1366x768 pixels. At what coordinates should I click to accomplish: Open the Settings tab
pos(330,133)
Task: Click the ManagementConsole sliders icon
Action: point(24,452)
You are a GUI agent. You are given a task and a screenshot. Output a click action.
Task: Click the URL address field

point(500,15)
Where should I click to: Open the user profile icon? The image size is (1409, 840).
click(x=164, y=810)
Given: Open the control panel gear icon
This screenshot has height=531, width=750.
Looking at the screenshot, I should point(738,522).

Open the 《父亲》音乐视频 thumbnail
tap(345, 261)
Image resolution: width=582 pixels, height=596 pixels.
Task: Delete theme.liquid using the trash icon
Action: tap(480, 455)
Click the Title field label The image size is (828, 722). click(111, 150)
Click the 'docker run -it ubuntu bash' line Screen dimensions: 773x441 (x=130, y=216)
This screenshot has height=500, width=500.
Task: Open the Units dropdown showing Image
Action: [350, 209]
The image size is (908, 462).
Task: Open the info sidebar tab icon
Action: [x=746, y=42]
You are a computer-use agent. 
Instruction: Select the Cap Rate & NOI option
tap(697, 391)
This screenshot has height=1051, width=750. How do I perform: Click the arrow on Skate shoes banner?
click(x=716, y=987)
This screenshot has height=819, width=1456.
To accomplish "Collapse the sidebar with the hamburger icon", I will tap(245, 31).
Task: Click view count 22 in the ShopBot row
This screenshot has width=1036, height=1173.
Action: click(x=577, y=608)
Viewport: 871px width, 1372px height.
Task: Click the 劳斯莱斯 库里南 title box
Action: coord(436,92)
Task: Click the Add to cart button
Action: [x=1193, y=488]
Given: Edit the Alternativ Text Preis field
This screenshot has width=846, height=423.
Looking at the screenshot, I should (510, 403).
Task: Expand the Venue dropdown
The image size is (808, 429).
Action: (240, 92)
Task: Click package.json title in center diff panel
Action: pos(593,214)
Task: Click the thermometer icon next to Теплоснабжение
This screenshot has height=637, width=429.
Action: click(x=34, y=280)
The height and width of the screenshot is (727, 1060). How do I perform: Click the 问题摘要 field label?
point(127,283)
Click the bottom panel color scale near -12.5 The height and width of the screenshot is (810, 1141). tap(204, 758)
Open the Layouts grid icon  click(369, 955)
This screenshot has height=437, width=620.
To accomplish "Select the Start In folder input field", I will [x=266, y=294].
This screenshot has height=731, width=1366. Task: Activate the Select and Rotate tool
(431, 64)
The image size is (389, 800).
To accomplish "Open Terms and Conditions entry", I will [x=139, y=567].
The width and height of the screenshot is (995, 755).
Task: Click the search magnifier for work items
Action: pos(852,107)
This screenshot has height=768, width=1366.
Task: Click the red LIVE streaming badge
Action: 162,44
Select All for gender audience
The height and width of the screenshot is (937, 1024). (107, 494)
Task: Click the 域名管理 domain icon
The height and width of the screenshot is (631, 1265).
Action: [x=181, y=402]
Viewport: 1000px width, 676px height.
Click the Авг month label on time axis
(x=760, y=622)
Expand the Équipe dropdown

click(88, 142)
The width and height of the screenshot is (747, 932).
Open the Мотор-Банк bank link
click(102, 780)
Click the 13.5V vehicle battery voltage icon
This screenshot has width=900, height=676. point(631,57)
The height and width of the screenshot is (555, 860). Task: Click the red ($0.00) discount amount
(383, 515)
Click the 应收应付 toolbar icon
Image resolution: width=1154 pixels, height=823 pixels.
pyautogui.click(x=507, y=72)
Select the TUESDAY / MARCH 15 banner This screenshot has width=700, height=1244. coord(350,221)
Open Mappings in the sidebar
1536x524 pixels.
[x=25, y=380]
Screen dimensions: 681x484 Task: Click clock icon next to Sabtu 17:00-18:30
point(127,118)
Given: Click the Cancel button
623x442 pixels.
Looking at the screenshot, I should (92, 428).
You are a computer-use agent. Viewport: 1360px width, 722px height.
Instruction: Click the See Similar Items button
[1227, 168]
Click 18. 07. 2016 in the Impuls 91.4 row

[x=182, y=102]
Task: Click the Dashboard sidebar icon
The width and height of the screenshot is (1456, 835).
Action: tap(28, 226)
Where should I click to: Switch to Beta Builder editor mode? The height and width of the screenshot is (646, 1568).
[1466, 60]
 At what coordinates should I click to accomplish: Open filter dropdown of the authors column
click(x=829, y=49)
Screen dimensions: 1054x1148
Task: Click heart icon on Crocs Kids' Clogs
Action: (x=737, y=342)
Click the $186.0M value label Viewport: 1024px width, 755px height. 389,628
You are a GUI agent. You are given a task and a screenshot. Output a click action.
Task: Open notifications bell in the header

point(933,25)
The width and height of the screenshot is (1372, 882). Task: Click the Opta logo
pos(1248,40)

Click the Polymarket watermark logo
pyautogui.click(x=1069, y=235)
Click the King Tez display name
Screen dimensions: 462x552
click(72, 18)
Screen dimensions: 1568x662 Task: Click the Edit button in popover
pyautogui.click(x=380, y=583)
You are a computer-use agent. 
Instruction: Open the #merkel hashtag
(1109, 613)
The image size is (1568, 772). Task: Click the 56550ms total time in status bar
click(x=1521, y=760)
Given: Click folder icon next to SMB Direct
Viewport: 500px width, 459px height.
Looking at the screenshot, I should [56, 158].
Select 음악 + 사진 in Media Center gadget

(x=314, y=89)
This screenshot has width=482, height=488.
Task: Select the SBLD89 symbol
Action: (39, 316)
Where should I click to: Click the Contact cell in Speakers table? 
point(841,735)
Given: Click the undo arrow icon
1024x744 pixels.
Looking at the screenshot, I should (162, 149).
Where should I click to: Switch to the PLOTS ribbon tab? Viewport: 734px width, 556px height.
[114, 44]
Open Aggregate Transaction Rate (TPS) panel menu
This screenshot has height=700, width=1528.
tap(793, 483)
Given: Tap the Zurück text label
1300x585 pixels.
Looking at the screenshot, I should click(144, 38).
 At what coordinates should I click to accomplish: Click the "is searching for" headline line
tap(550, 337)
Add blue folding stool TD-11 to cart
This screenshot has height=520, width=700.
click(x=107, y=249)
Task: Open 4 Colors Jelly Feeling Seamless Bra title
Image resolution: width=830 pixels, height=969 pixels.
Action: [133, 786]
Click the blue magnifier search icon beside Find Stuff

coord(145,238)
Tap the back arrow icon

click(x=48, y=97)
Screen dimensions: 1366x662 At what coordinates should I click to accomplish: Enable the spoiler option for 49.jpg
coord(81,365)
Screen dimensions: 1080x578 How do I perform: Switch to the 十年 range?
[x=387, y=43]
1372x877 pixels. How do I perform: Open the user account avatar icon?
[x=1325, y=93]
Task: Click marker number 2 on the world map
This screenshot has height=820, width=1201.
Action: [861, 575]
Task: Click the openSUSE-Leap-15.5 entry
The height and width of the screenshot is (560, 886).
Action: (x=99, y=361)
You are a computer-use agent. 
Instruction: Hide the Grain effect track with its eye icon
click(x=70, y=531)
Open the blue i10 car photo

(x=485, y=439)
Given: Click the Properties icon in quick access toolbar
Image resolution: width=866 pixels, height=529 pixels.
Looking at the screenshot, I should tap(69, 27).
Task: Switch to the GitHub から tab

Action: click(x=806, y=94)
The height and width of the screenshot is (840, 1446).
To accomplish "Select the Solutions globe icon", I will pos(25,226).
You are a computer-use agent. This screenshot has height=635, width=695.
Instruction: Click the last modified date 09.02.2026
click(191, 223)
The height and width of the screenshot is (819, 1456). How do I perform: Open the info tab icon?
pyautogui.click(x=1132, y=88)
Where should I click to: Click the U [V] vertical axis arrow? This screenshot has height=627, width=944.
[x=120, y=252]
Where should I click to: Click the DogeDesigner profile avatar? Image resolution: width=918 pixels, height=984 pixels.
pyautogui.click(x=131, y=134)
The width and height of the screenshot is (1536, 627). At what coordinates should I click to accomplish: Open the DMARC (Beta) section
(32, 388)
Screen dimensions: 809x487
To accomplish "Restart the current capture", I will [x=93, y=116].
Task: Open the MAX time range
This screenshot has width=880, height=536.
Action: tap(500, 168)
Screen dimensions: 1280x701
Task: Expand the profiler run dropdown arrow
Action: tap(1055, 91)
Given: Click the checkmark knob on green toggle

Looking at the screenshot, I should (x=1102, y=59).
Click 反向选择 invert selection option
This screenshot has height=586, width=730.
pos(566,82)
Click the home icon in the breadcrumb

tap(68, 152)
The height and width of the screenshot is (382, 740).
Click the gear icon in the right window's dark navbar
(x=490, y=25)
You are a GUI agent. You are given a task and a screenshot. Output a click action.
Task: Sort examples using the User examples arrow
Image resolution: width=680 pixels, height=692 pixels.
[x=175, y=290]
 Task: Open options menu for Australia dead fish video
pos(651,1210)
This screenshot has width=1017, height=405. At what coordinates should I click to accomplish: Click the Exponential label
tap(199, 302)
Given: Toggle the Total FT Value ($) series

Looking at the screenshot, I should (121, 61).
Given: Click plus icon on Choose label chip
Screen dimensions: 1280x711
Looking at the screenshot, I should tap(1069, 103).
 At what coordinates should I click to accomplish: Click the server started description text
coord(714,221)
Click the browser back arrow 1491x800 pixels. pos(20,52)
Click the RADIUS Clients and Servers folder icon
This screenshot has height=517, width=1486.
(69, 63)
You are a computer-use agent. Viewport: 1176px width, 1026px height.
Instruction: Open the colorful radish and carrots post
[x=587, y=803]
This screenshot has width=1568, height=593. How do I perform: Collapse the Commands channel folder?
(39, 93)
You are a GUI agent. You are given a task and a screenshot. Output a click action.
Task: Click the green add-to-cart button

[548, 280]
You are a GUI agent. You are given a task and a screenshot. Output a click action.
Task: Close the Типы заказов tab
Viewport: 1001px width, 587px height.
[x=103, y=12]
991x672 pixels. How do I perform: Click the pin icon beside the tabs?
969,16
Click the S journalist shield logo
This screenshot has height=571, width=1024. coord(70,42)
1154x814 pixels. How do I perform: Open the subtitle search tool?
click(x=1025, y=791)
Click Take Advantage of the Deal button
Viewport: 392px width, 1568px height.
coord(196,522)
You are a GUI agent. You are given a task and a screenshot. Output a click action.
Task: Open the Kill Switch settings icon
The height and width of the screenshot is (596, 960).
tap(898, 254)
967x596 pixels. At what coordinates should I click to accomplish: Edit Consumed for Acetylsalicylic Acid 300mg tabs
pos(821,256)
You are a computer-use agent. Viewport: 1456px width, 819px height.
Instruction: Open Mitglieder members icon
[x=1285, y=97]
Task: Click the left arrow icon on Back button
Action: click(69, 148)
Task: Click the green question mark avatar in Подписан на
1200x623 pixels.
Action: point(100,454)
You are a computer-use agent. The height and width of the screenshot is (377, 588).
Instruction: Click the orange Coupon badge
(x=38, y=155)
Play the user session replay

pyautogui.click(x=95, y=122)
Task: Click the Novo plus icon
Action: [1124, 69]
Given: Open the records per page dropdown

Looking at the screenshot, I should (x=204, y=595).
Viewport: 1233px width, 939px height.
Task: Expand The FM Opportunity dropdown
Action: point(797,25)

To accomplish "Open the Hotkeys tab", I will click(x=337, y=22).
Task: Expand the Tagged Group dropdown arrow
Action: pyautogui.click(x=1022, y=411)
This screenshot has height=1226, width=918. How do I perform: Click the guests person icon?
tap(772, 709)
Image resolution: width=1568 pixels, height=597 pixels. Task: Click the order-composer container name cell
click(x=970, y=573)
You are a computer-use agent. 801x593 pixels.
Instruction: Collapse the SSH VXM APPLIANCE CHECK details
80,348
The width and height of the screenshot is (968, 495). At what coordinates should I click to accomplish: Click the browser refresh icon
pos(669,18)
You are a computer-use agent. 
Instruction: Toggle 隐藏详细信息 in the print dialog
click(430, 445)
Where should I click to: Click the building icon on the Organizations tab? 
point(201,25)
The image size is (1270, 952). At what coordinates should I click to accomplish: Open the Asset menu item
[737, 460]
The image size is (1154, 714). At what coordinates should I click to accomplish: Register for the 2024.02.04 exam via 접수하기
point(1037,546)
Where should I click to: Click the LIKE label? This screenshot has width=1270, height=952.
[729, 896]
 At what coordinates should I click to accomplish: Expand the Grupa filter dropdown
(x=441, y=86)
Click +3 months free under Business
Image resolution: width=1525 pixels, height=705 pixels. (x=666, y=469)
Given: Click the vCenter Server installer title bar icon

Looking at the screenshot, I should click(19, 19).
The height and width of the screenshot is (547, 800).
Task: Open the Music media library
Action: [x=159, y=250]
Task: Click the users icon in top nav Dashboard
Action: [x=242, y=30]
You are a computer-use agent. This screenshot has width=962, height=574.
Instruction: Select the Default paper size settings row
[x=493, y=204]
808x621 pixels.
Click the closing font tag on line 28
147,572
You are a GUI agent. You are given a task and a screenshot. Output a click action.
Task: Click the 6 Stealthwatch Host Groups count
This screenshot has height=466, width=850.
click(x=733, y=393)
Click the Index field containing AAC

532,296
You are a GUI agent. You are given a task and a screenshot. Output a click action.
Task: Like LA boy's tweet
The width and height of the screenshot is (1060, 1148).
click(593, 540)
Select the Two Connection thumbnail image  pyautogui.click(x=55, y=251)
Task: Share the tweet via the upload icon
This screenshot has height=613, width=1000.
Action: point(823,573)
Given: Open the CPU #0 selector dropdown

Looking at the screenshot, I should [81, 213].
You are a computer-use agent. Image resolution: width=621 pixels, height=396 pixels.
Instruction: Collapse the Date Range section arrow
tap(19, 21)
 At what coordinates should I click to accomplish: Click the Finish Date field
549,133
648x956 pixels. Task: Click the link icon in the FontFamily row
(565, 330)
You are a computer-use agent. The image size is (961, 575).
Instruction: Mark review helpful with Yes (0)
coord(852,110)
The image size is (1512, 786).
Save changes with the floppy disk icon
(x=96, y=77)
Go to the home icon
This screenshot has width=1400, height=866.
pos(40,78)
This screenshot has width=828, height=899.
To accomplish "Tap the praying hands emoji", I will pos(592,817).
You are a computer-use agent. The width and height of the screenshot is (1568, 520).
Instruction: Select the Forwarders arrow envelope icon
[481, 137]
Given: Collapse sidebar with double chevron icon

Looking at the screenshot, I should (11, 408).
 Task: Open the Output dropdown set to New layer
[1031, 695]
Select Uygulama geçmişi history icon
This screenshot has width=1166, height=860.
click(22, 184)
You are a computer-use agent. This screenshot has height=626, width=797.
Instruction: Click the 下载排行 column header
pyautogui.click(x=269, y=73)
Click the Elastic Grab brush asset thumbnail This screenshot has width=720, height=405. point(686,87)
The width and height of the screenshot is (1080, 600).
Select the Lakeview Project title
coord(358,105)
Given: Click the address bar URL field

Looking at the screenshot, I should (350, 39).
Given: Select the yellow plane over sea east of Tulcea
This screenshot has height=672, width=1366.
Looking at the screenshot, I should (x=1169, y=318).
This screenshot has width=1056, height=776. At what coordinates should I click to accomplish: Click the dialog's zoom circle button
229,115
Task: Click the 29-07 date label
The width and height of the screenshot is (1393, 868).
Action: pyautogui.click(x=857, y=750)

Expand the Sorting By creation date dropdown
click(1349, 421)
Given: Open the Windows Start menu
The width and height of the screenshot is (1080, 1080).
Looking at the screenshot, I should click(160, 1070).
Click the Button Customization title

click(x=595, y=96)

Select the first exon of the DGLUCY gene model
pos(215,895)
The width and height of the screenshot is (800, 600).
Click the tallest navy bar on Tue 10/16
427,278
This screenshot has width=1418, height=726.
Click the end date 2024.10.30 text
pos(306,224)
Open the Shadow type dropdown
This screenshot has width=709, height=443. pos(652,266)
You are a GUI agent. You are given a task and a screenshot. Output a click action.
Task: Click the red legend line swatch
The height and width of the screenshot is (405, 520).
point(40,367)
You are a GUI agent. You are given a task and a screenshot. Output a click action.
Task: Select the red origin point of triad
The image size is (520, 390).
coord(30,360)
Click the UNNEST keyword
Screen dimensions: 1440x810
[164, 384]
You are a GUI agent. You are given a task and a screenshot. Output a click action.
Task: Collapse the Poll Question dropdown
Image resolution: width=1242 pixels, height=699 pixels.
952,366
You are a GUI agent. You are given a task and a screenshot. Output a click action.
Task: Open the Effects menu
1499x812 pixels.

§

# PROBLEM DETAILS
Everything from the line that has "Click the end date 2024.10.30 text" to the final line above should be retyped exactly, and nothing else.

# ANSWER SPACE
Click the end date 2024.10.30 text
pos(306,224)
Open the Shadow type dropdown
This screenshot has width=709, height=443. pos(652,266)
You are a GUI agent. You are given a task and a screenshot. Output a click action.
Task: Click the red legend line swatch
The height and width of the screenshot is (405, 520).
point(40,367)
You are a GUI agent. You are given a task and a screenshot. Output a click action.
Task: Select the red origin point of triad
The image size is (520, 390).
coord(30,360)
Click the UNNEST keyword
Screen dimensions: 1440x810
[164, 384]
You are a GUI agent. You are given a task and a screenshot. Output a click action.
Task: Collapse the Poll Question dropdown
Image resolution: width=1242 pixels, height=699 pixels.
952,366
You are a GUI agent. You are given a task and a screenshot. Output a click action.
Task: Open the Effects menu
1499x812 pixels.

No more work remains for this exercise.